Last Saturday morning we headed north to Cesky Krumlov in the
Czech Republic. It was like entering frozen fairytale country, with
vestiges of communism and Hitler along the way providing the ogres. We
had watched the weather carefully before opting for the car instead of
the train and saw that the snow in north-central Austria and the
southern Czech Republic had ended at midweek, so we were certain that
the roads would be clear of ice, if not of goblins, gnomes, and trucks
carrying potatoes.
Gray Gateway in the Tangled Wood
We headed northwest through rolling, rural Austria to the border and entered the Czech Republic on a small, 2-lane highway that cut through scrawny pine trees that looked malnourished in the late-morning shadows. Despite the limited, sparse traffic on this rural highway, the border crossing--like the others we have passed when driving into the former Communist bloc--was extensive: a variety of facilities and structures that included 2- and 3-story concrete buildings resembling prisons, and large lots with multiple lanes for cars to be stopped and searched. Abandoned once the republic joined the European Union, this and other former East Bloc border control points we have seen are now weedy and overgrown, ghost towns populated by cold shadows of tediousness and rudeness, suspicion and officiousness. Now one simply drives past them dismissively, and they disappear from the mind like a vague, unpleasant dream at the moment of waking.
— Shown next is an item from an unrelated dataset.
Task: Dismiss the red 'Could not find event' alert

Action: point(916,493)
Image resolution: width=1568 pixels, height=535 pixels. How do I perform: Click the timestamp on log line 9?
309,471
Just past the border we came upon three or four brightly colored stores marketing liquor and cigarettes--flowers in the recently planted garden of capitalism--and a short while later we arrived at a service station, where I was able to purchase a Czech vignette, the highway tax sticker, to keep us legally on Czech roads for the next couple of days. (I am happy to report that I did not add another doorway notch to my scalp as a souvenir.) I think of the vignettes as much like the refrigerator magnets that impress random passersby in our kitchen. We no longer get souvenir visa stamps in our passports at these crossings, and luggage stickers became passe many decades ago; however, the assemblage of these highway tax stickers along the edges of our windshield--Austria, Switzerland, Hungary, Slovenia, Slovakia, and Czech--gives the Prius a special panache, as the scars on my head do for me personally, allowing us to motor past locals everywhere with an air of international insouciance.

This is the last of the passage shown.